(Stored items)
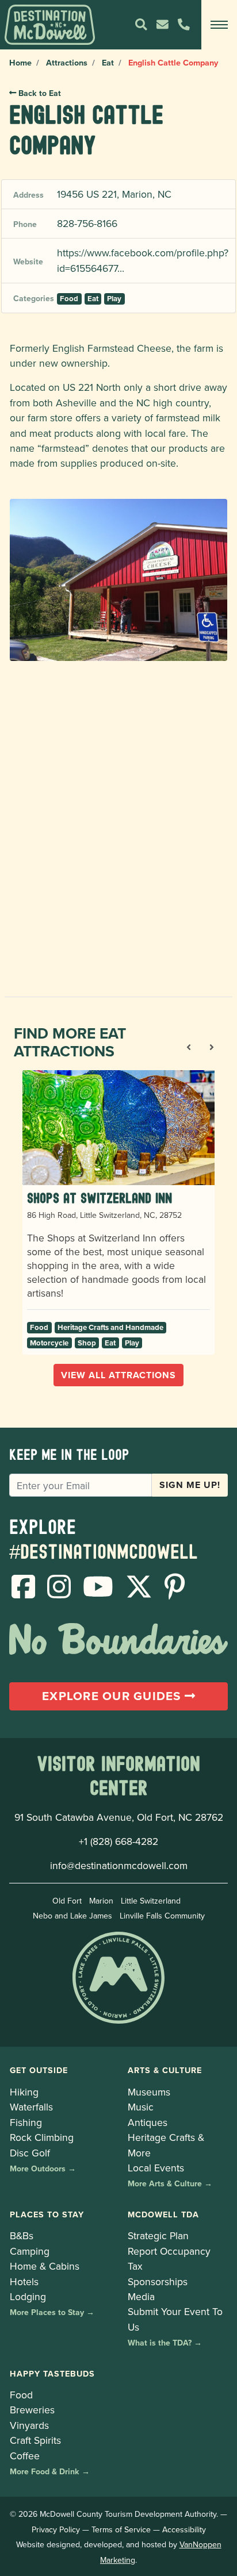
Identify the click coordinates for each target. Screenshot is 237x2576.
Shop (87, 1342)
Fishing (26, 2122)
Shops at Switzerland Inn (99, 1198)
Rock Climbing (42, 2137)
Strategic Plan (158, 2235)
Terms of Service (121, 2529)
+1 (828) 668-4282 (118, 1841)
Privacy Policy (56, 2529)
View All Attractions (118, 1375)
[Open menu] (219, 24)
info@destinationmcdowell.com (119, 1865)
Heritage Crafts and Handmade (110, 1327)
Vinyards (29, 2425)
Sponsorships (158, 2281)
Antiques (147, 2122)
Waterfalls (31, 2107)
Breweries (32, 2409)
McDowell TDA (163, 2214)
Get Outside (39, 2070)
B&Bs (21, 2235)
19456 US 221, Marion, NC (114, 194)
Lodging (28, 2296)
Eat (108, 62)
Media (141, 2296)
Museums (149, 2092)
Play (114, 298)
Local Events (156, 2167)
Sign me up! (189, 1484)
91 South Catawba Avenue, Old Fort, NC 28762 (118, 1817)
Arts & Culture (165, 2070)
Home (20, 62)
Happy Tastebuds (52, 2373)
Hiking (24, 2092)
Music (141, 2107)
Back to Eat (38, 93)
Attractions (66, 62)
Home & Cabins (44, 2266)
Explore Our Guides (113, 1696)
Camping (29, 2251)
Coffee (25, 2455)
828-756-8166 (87, 223)
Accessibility (184, 2529)
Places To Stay (47, 2214)
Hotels (24, 2281)
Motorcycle (49, 1342)
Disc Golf (30, 2153)
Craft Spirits (35, 2440)
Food (69, 298)
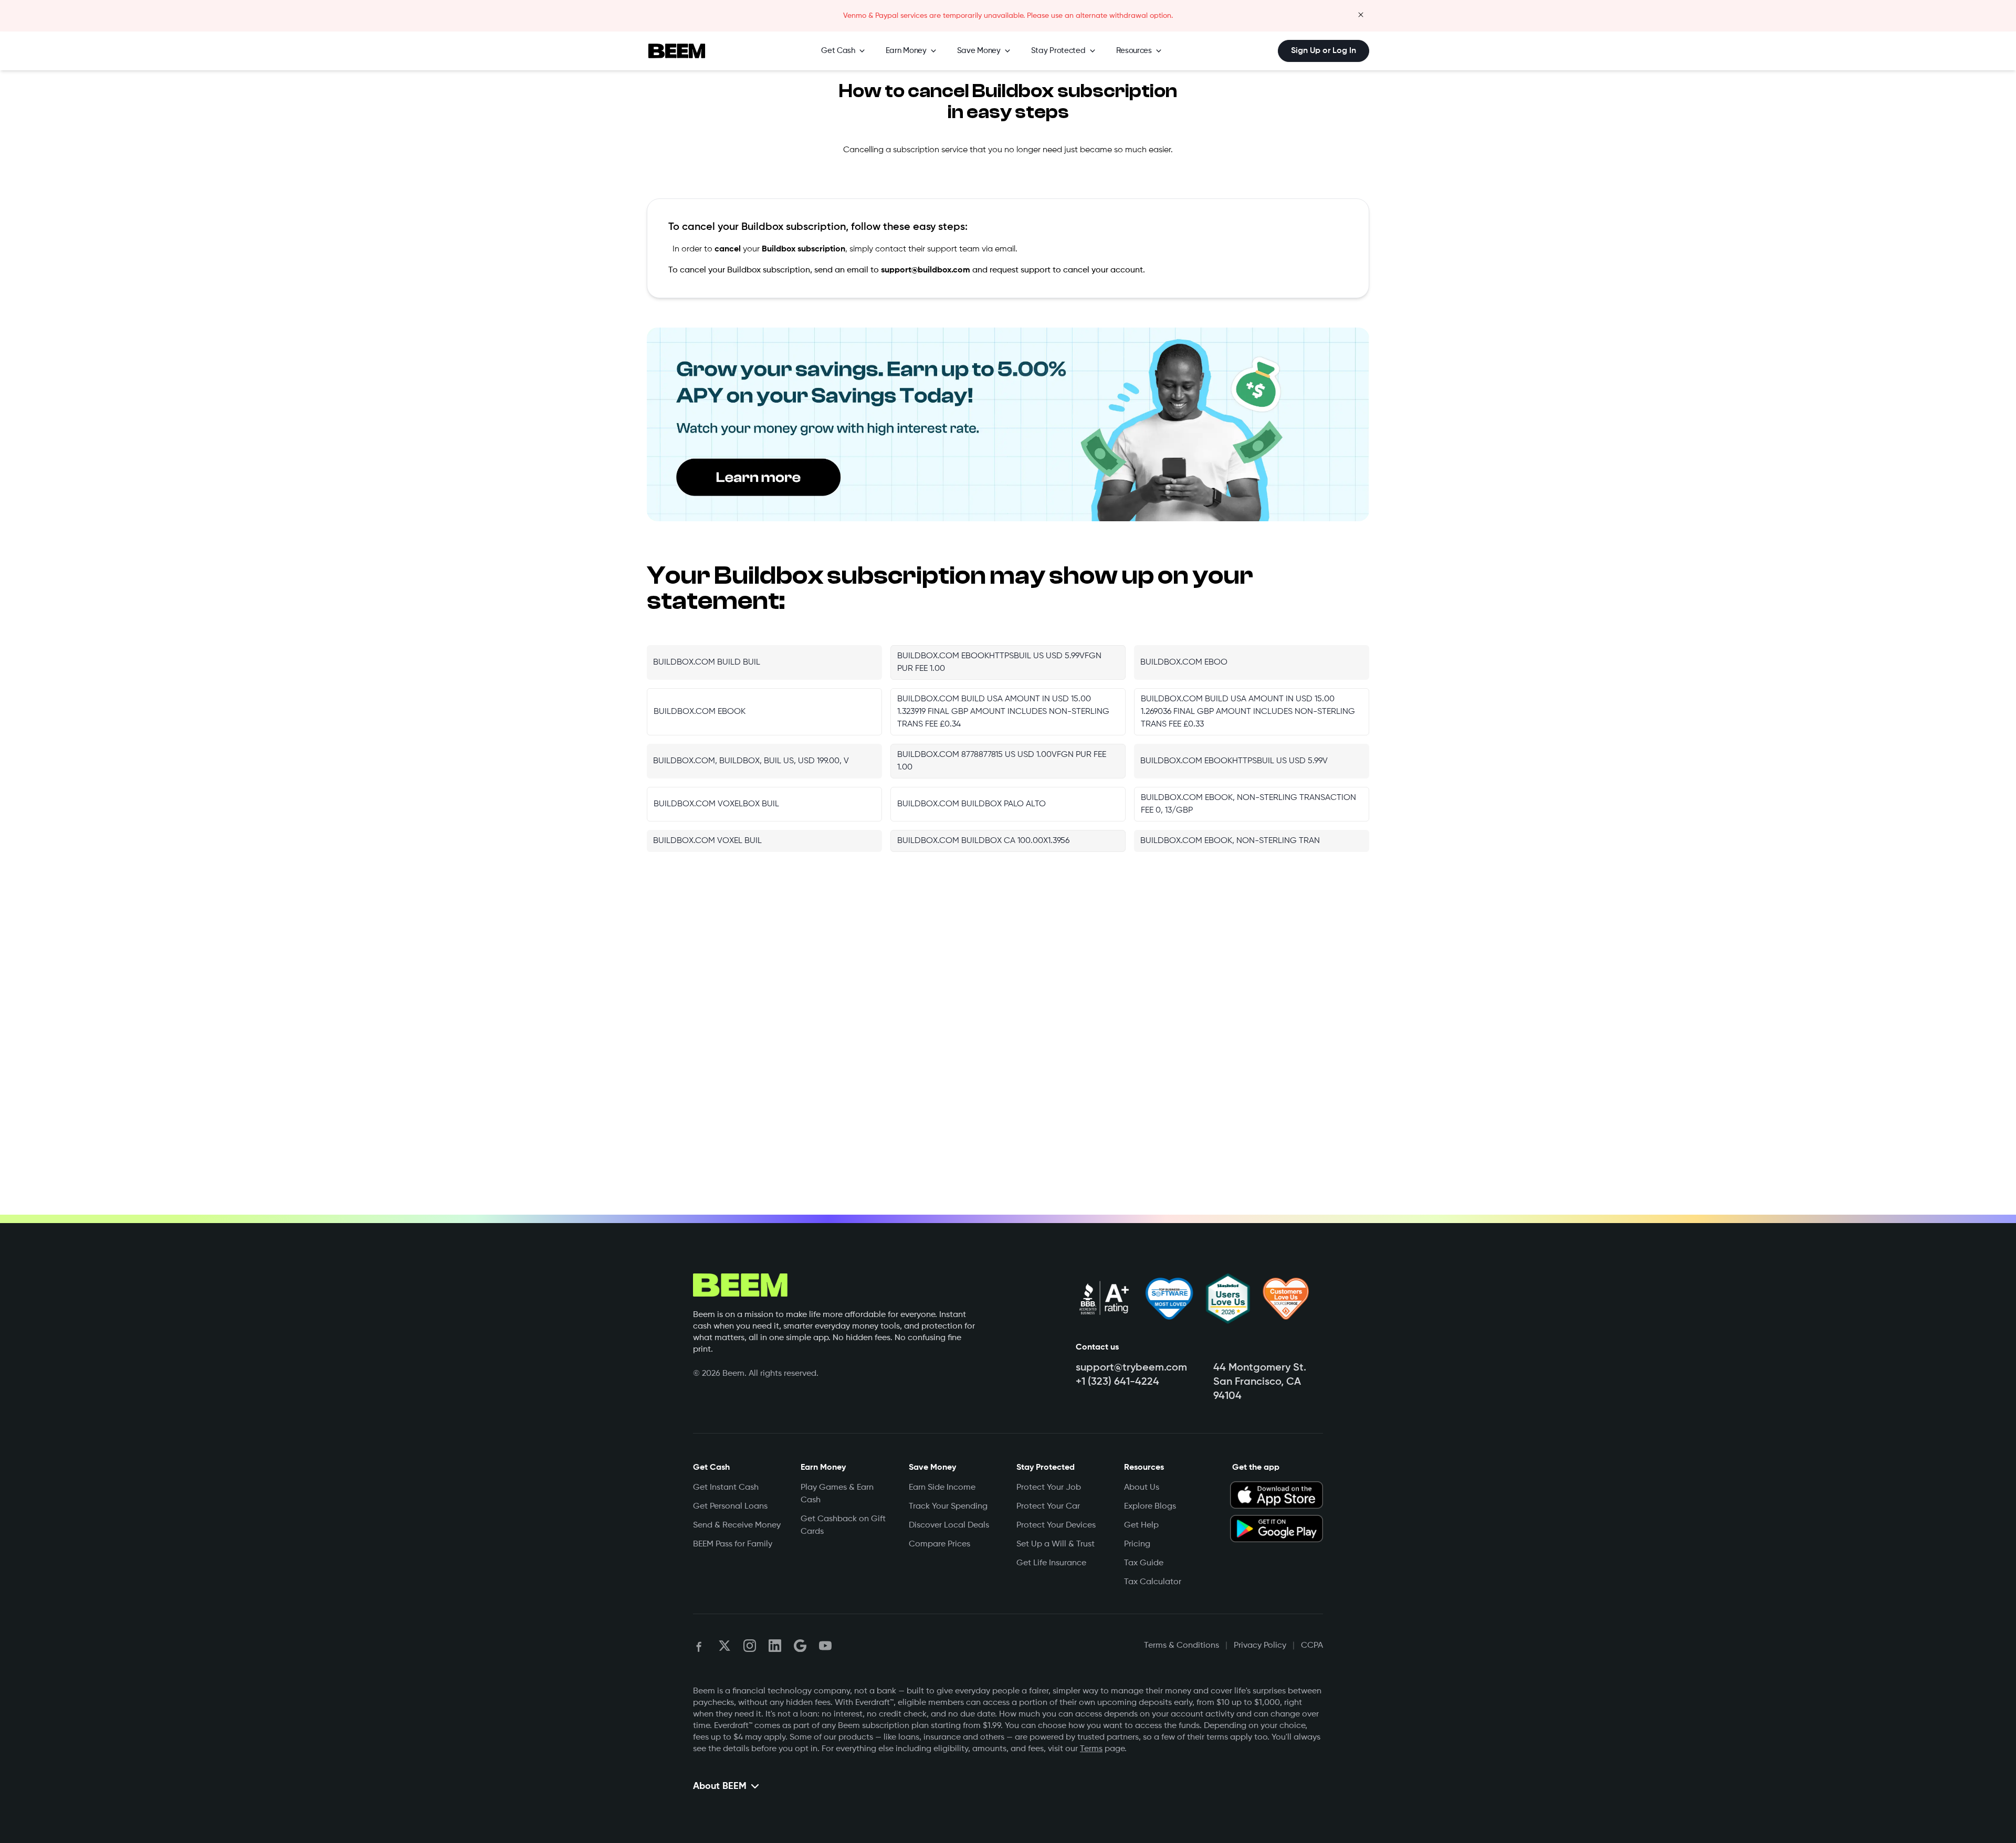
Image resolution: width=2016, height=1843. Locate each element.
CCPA (1312, 1645)
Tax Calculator (1152, 1582)
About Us (1141, 1487)
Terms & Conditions (1181, 1645)
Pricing (1137, 1544)
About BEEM (720, 1786)
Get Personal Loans (730, 1506)
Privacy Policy (1260, 1645)
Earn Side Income (942, 1487)
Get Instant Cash (726, 1487)
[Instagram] (749, 1645)
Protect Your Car (1048, 1506)
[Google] (800, 1645)
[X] (724, 1645)
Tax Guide (1143, 1563)
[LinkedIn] (775, 1645)
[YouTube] (825, 1645)
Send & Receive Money (737, 1525)
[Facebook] (699, 1645)
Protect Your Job (1048, 1487)
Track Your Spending (948, 1506)
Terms (1091, 1749)
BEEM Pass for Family (732, 1544)
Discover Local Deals (949, 1525)
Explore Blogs (1150, 1506)
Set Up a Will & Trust (1055, 1544)
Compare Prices (939, 1544)
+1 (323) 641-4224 (1117, 1382)
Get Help (1141, 1525)
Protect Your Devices (1056, 1525)
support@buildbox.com (925, 270)
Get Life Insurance (1051, 1563)
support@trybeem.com (1131, 1368)
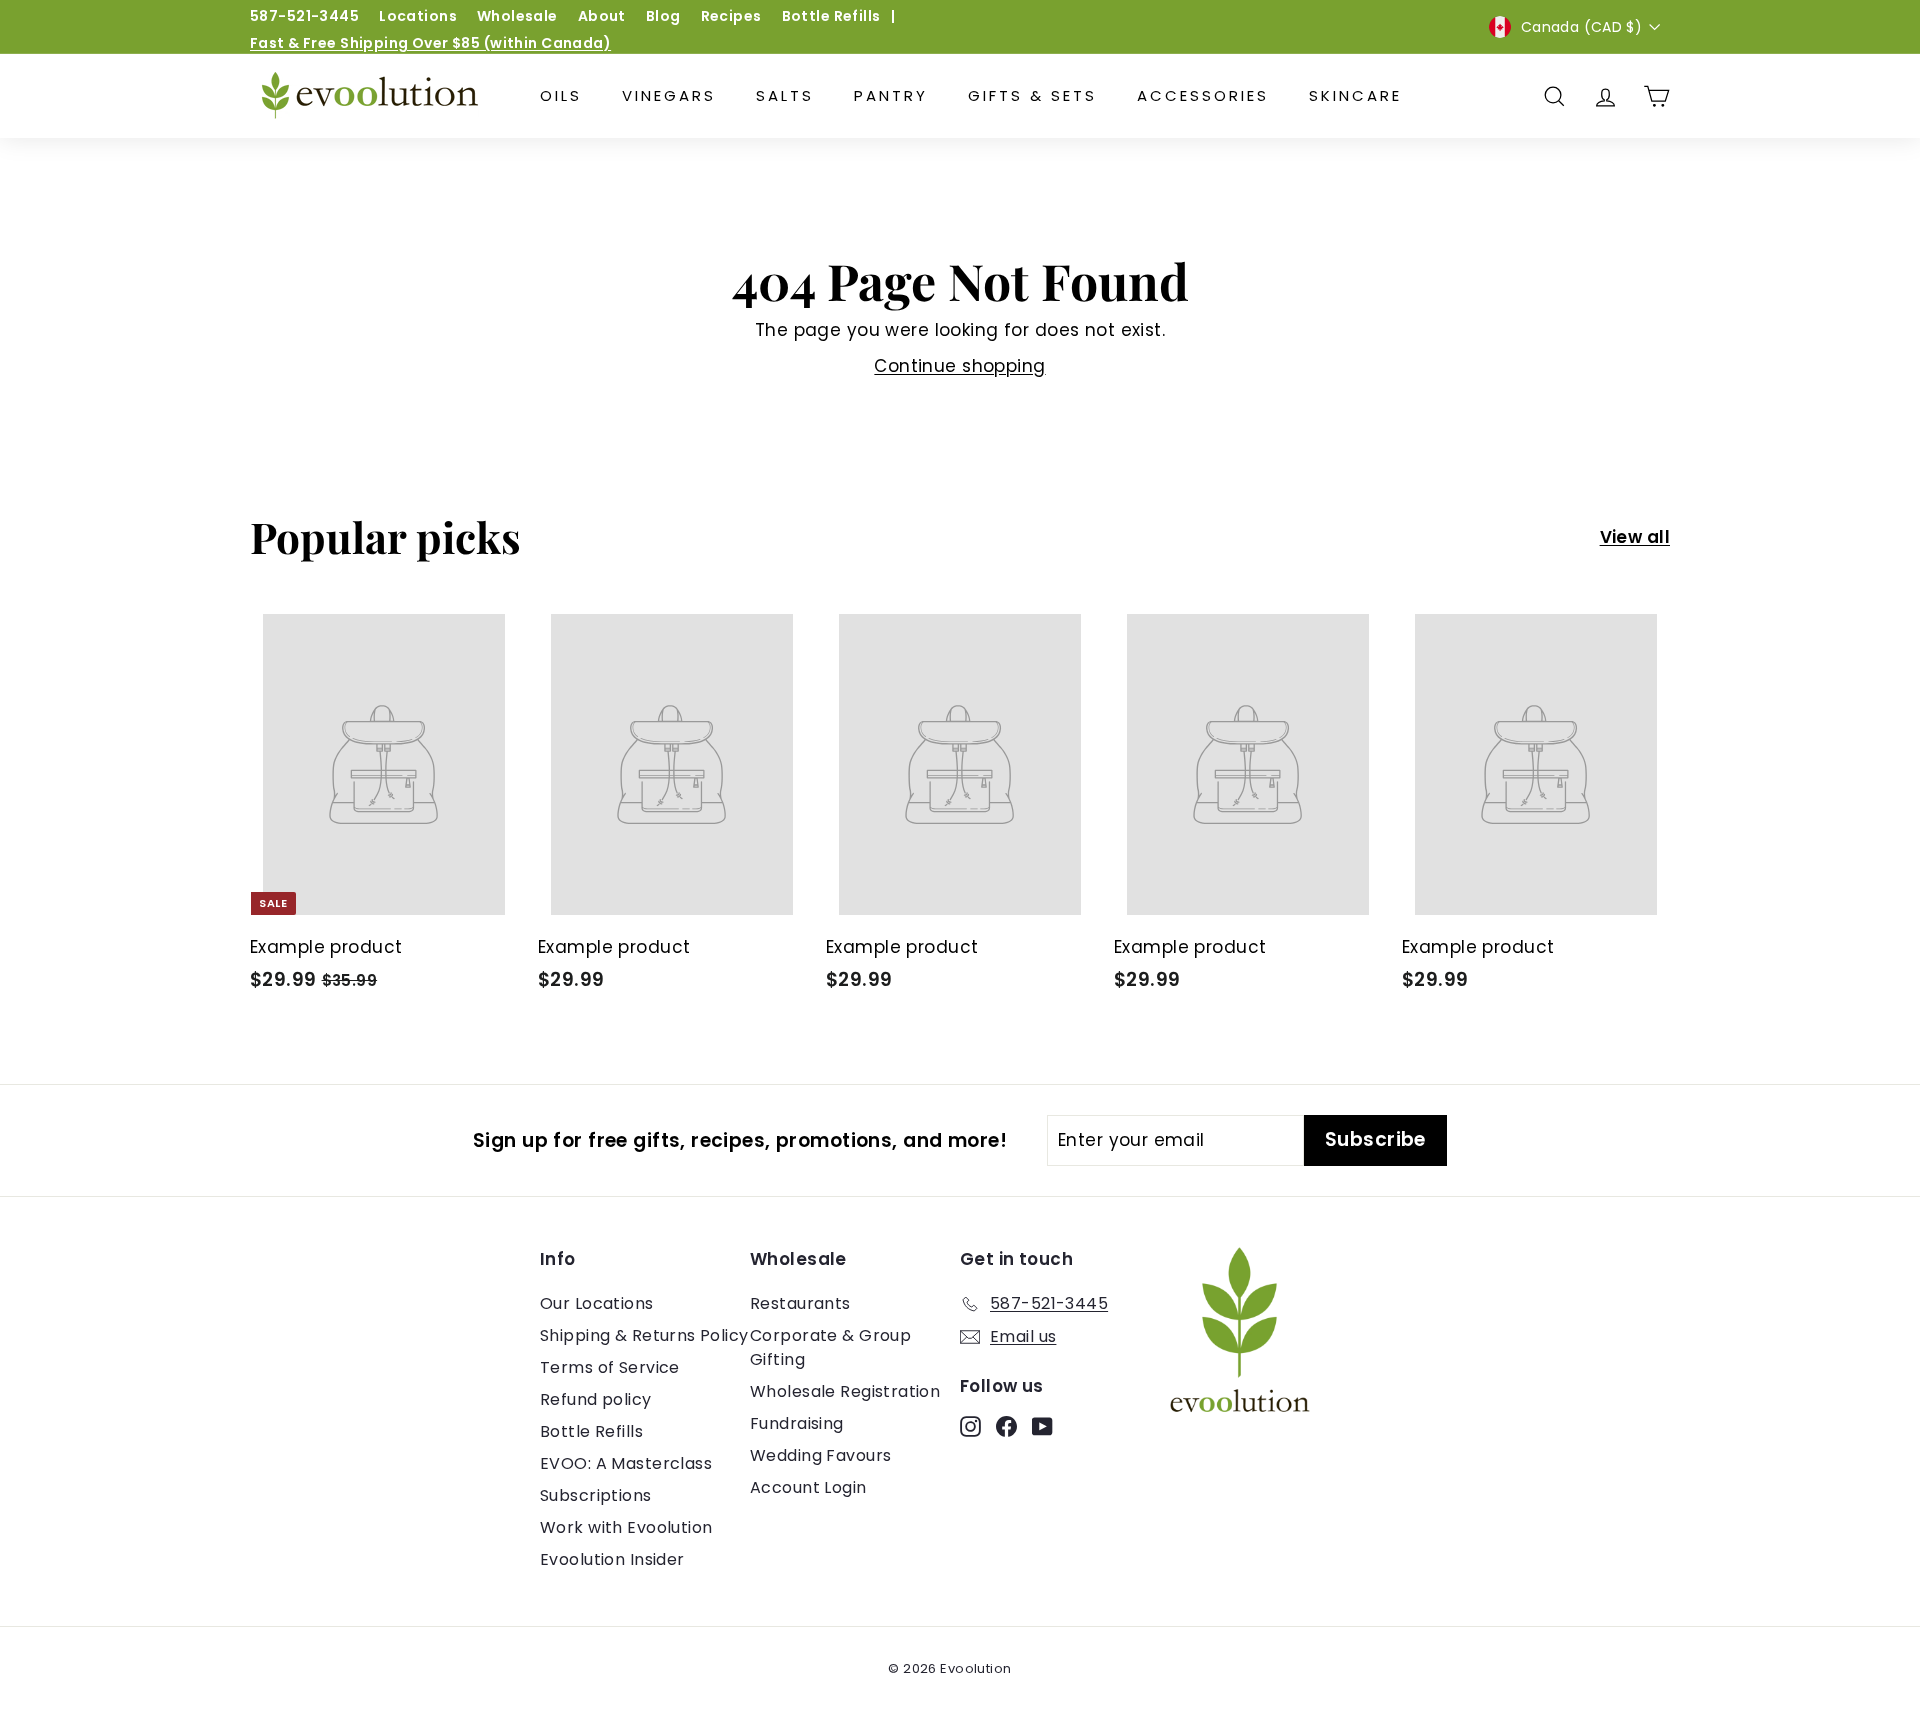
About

* _Work to complete_: Report all lines of the data above that include the string "Protect".

* _Exercise answer_:
Protect Your Car (1048, 1506)
Protect Your Job (1048, 1487)
Protect Your Devices (1056, 1525)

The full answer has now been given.